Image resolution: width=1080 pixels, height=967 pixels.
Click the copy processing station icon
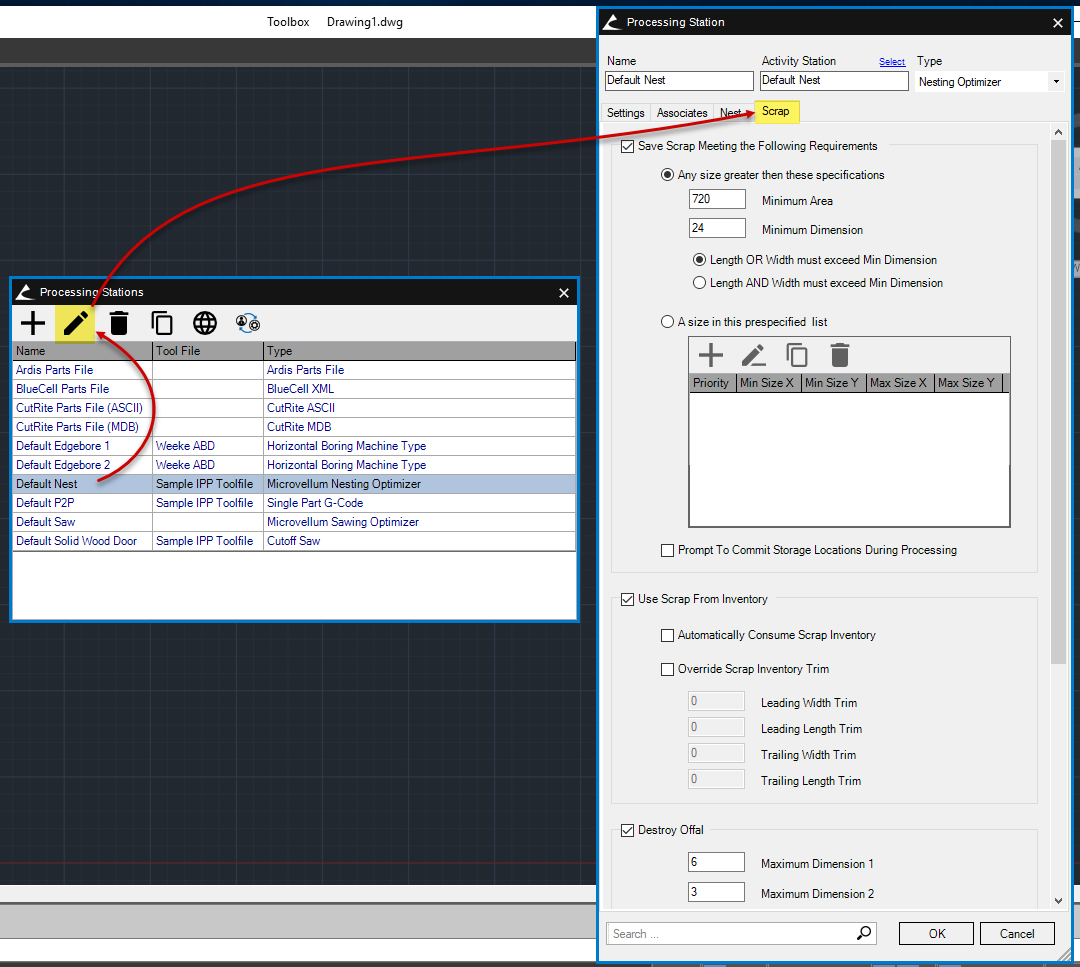click(x=162, y=322)
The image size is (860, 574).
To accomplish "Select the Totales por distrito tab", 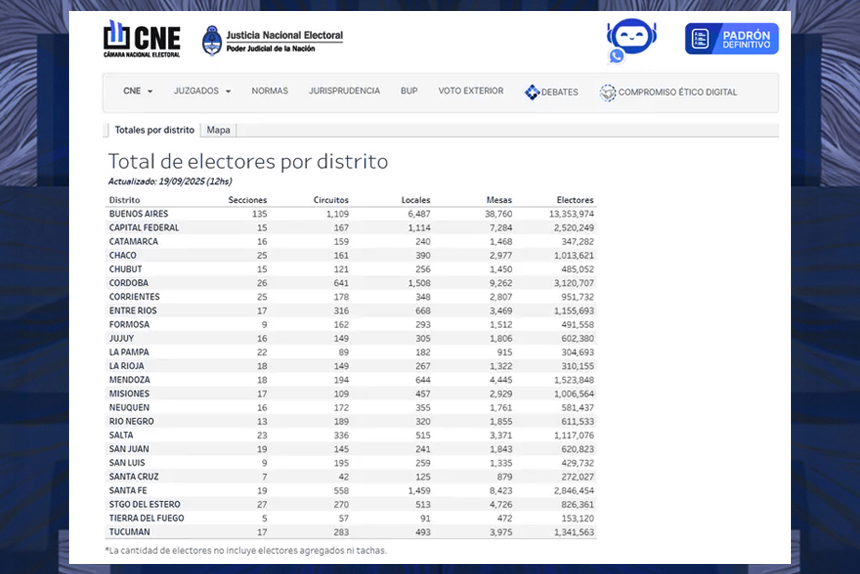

# [WHAT YOU SHOULD DO]
Each line above is to be copied verbatim. Drop any image from the copy.

# [RESULT OF THE EXERCISE]
Image resolution: width=1080 pixels, height=967 pixels.
Click the copy processing station icon
click(x=162, y=322)
The image size is (860, 574).
To accomplish "Select the Totales por distrito tab", 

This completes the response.